Screen-element location rows
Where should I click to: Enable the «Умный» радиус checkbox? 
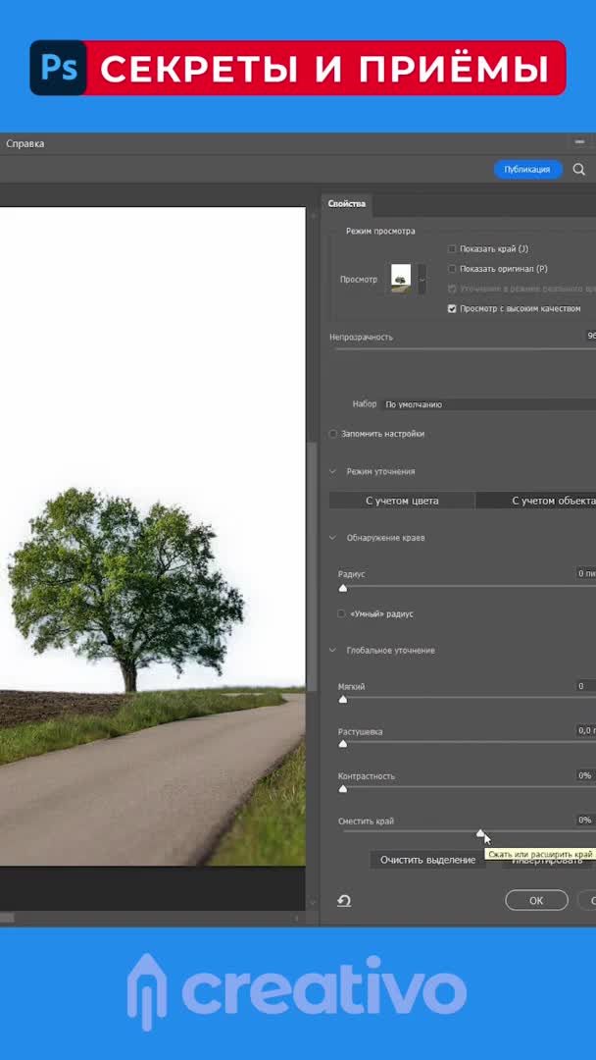[x=341, y=614]
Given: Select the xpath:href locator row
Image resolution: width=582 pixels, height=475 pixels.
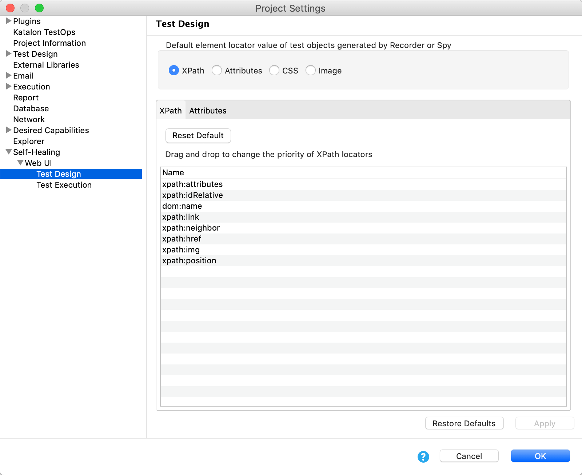Looking at the screenshot, I should tap(182, 239).
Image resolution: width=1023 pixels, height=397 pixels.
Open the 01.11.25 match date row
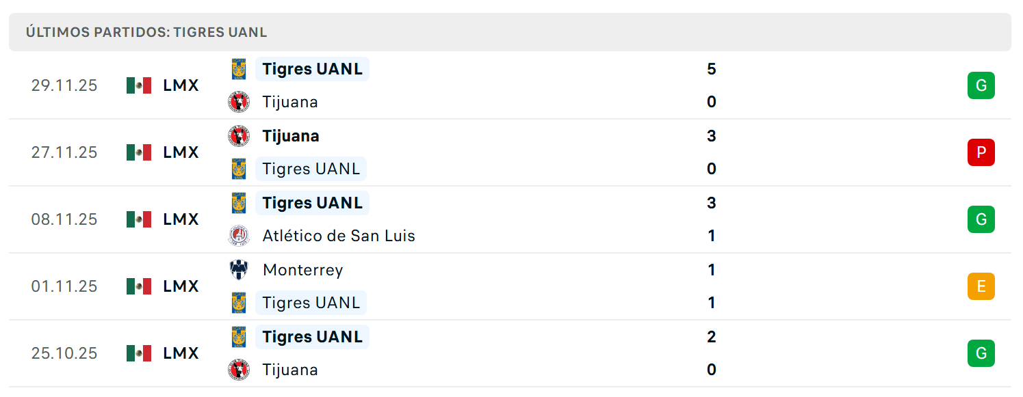tap(510, 286)
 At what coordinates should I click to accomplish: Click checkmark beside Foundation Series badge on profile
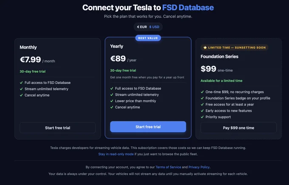pos(202,98)
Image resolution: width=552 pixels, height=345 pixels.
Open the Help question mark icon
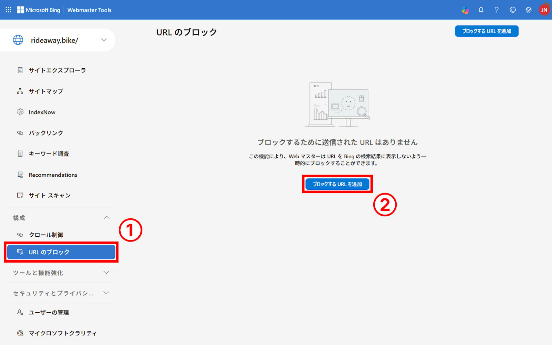click(496, 10)
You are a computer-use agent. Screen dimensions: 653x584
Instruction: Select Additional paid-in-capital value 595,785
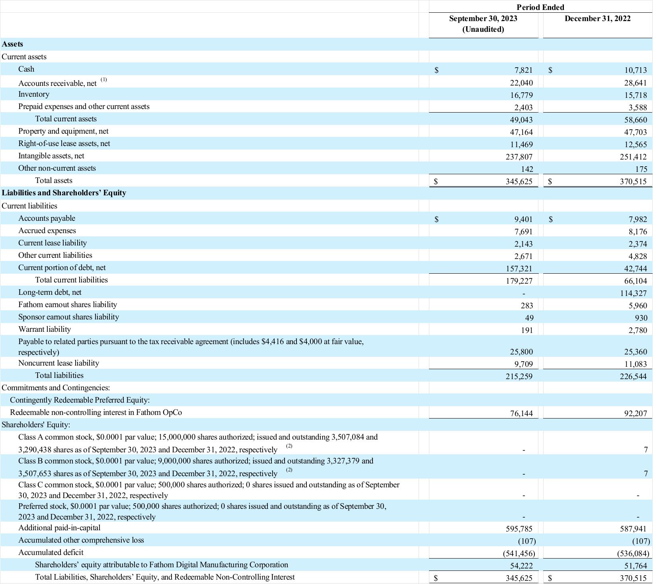[x=519, y=529]
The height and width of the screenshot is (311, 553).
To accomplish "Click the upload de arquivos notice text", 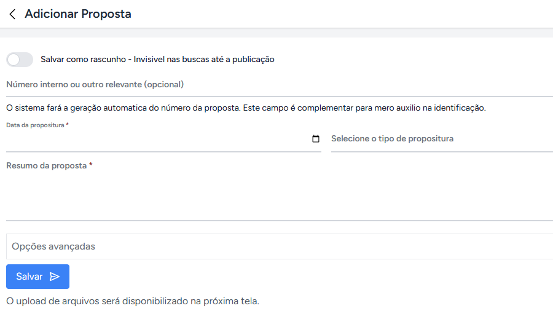I will coord(133,301).
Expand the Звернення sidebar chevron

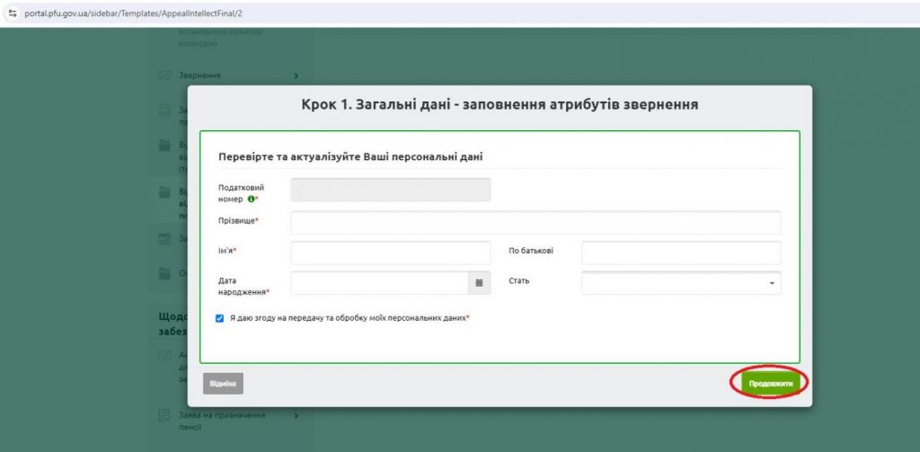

Requirements: Scale every coordinate in the answers by 1.65, rounding to whole numbers with halves rounded up, and rewrite all the lines starting at the one containing "At what coordinates" and ending at the one containing "click(496, 10)", requests included. Leave the pictures out.

Completed task:
 At what coordinates should I click to accomplish: Click checkmark beside Foundation Series badge on profile
pos(333,162)
Image resolution: width=552 pixels, height=345 pixels.
Open the Help question mark icon
click(818, 17)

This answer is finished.